Leave out the pictures and retype exactly the lines from the line with "Instruction: Follow the Republican party link" through the end of the listing below.

+++++

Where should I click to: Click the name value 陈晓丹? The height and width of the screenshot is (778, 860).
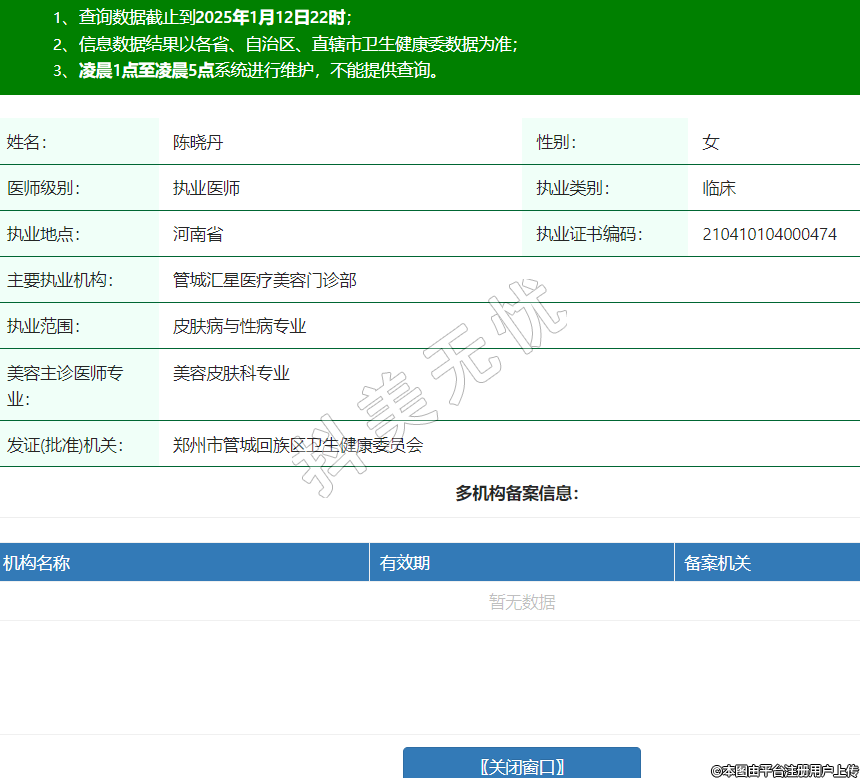(x=198, y=142)
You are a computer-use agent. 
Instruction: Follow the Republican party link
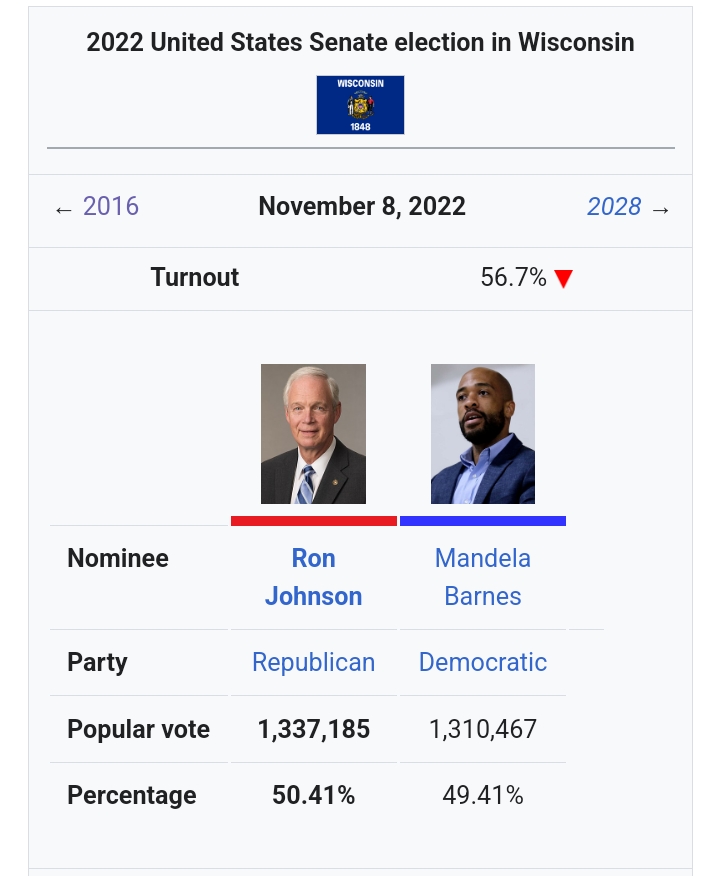tap(313, 662)
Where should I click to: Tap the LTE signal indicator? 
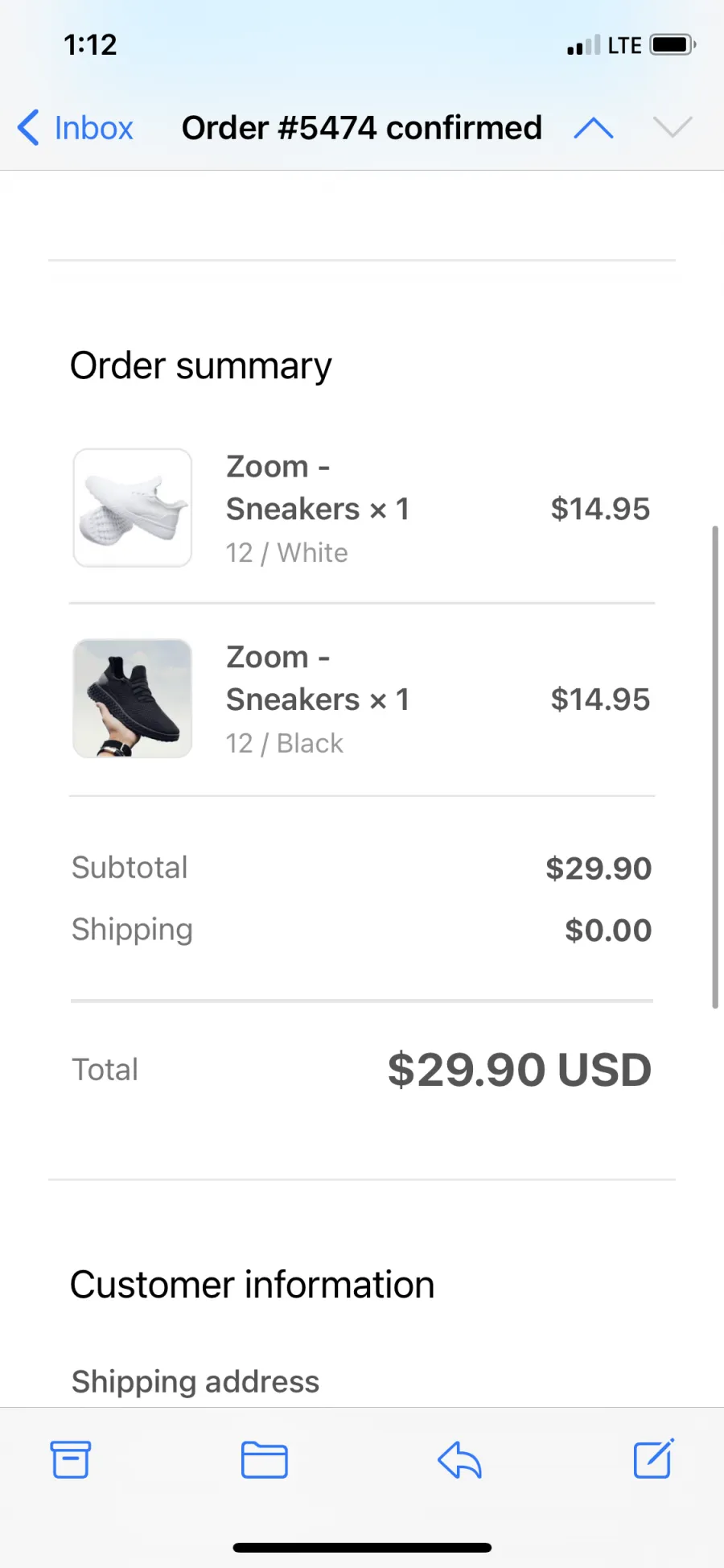[x=624, y=45]
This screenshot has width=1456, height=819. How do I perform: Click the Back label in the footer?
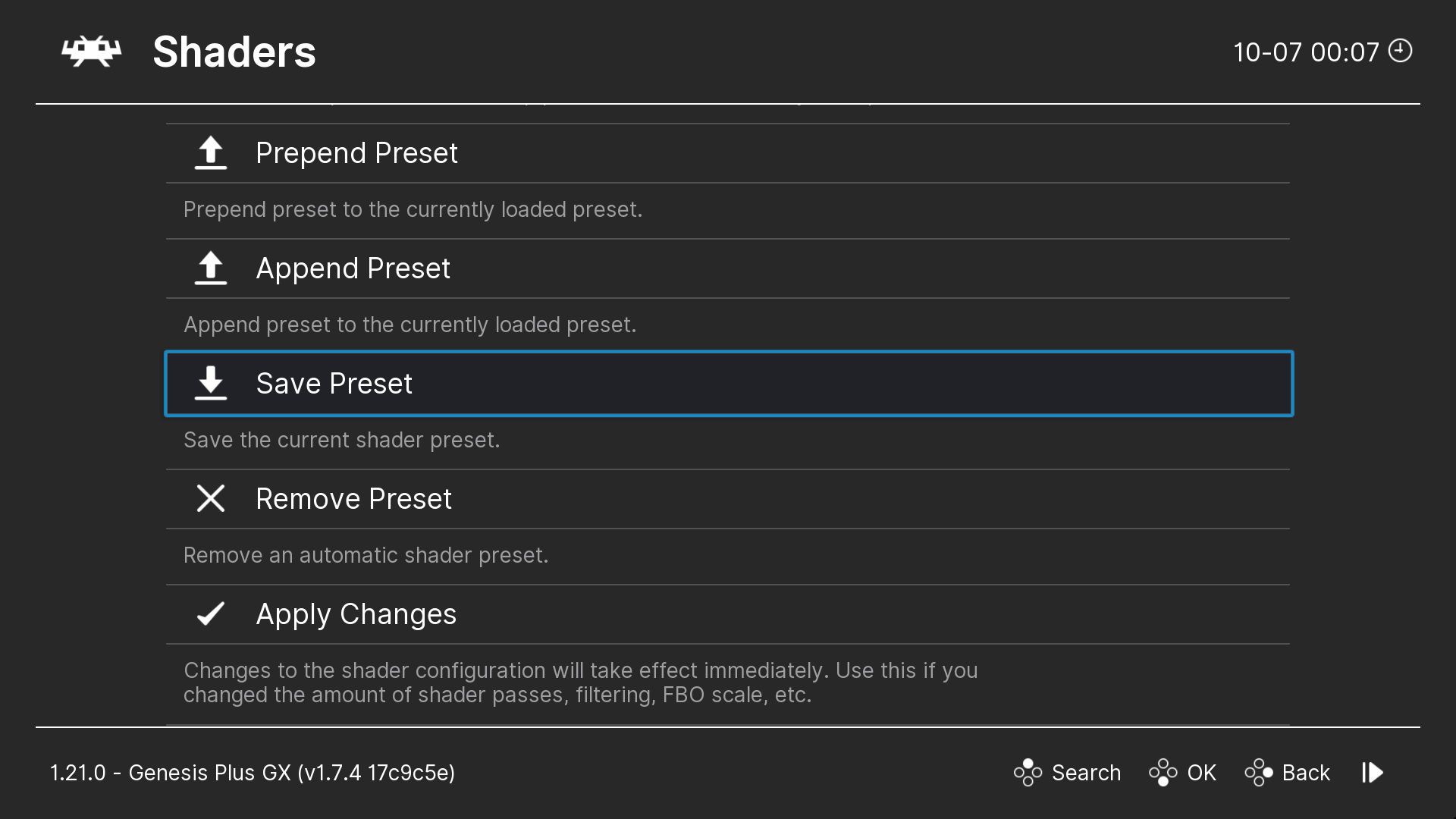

+++++

* REPLY TO THE TASK:
Instruction: Follow the Republican party link
tap(313, 662)
Where should I click to: Tap the LTE signal indicator? 
[x=624, y=45]
This screenshot has width=1456, height=819. How do I perform: Click the Back label in the footer?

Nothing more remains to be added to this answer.